LingPipe is a bit of a problem. To train it on a new corpus, I’d need to write a moderate amount of Java code, plus munge the training data a bit. There are examples provided for analogous cases (assuming proper input), and the documentation is good, but this would probably be a week-long project. I’d be willing to invest that amount of time if I had reason to believe the results would be superior, but here’s the thing: LingPipe uses a Hidden Markov Model, as does MorphAdorner. It’s not that much faster than MorphAdorner (about 2x, but that’s likely to drop over a larger corpus, since MorphAdorner has higher one-time startup overhead than LingPipe). And it’s licensed in a way that probably makes it unusable with nonredistributable corpora. So do I want to send a week, however edifying it might be, evaluating whether or not LingPipe might be meaningfully superior to MorphAdorner, when there’s good reason to expect that it will not be? I’m going with no.
What I will do, though, is compare its default output (using the Brown training data) to MorphAdorner’s over the training corpus to get a sense of its accuracy using the built-in model(s). That’s just a matter of working up a set of translations between NUPOS and LingPipe’s tagsets, plus some XML-munging Perl-fu.
Stanford looks easier, and it’s a more interesting case, since it uses a different algorithm (maximum entropy rather than Hidden Markov). Just need to transform the training data into the expected form and have at it. (Incidentally, maybe I can just set the tag delimiter to [tab]? Trivial, but investigate.) If this turns out to be as easy as expected (ha!), will run full cross-validation. All this probably using left3words only. I want no further part of the slow-as-molases-in-January bidirectional version, though I suppose I should look into it for the sake of completeness.

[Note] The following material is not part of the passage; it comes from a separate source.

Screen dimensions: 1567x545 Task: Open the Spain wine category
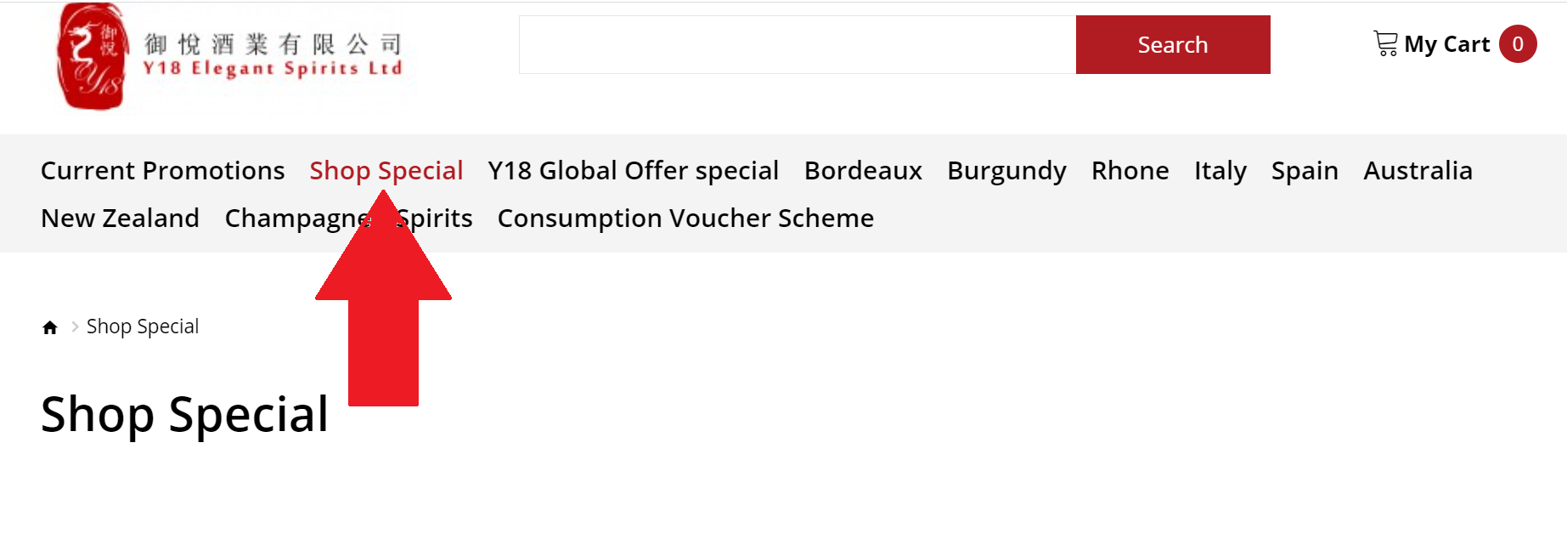[x=1304, y=171]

As above, I’ll also compare the retrained results to those already obtained using default training data.
This also looks very easy to train using MorphAdorner’s data, so expect the same cross-validation and default comparisons.
OK, so Stanford and TreeTagger will get full retraining and cross-validation (as MorphAdorner did before them), plus comparison of their default output to retrained cases. LingPipe will get only the latter.

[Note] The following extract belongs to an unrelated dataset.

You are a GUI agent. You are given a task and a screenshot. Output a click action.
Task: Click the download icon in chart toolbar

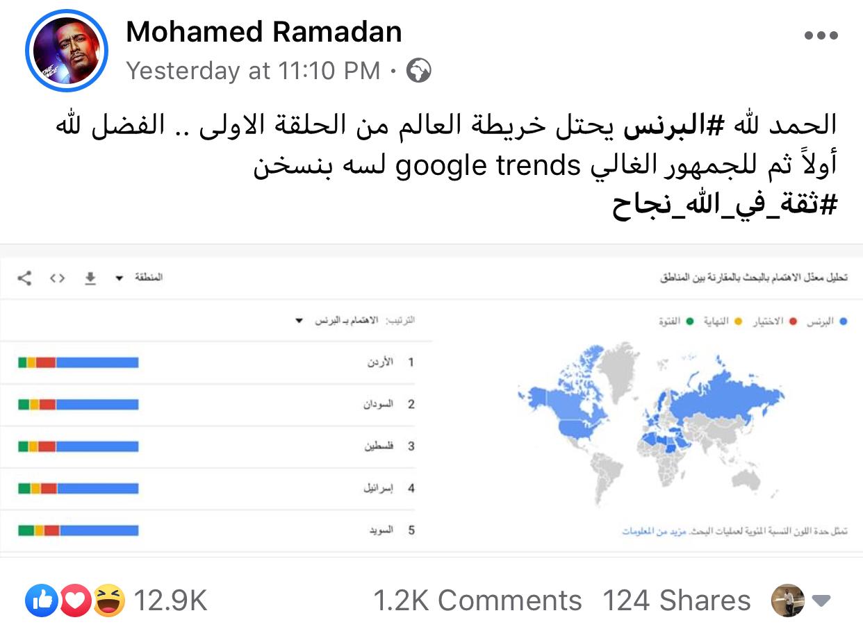(x=90, y=278)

Will write up (briefly) what’s involved in doing the retraining as I get into it. More in the next couple of days as results are available.
One thought on “Evaluating POS Taggers: Training the Other Taggers”

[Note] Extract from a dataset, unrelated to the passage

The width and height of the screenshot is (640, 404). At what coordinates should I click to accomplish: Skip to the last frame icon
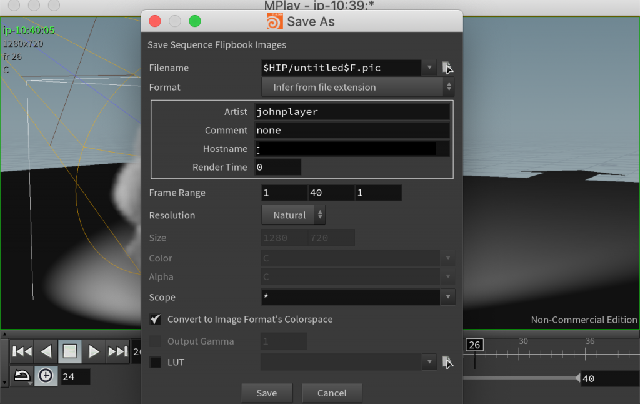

I’m very glad you’re finding our doc clear! The other thing you can do to train LingPipe is just convert your data into some format LingPipe already understands, like the Brown or MEDPOST formats. It’s not whitespace sensitive for POS tagging. In fact, if you send me the MorphAdorner training data, I can write the data parser directly and send it back to you so you can do the evals (the joys of being the API author with a stack of tools up his sleeve rather than a new user!).
All of the POS taggers out there are going to be in the same range of accuracy on previously seen tokens, which will dominate counts. There’ll be substantial differences on unseen tokens, which is where our HMM is different than a standard one with character-language-model-based emissions. TnT uses suffixes. I don’t know anything (yet) about MorphAdorner. The systems using even more elaborate subword features like CRFs will do even better on unseen tokens, but be even slower to evaluate (though see implementations of CRFs like Carafe from MITRE, which are very fast, because they use lots of caching).
The bidirectional tagging stuff from Stanford is very cool theoretically and practically useful for extracting that last bit of accuracy from tagging tasks like named-entity extraction, but I can see where it might not be so practical as currently written.
I’m about to roll out some EM-based semi-supervised training for LingPipe, which I hope will help with unseen word issues by seeing way more words. But that’ll be slow and an art form to train properly.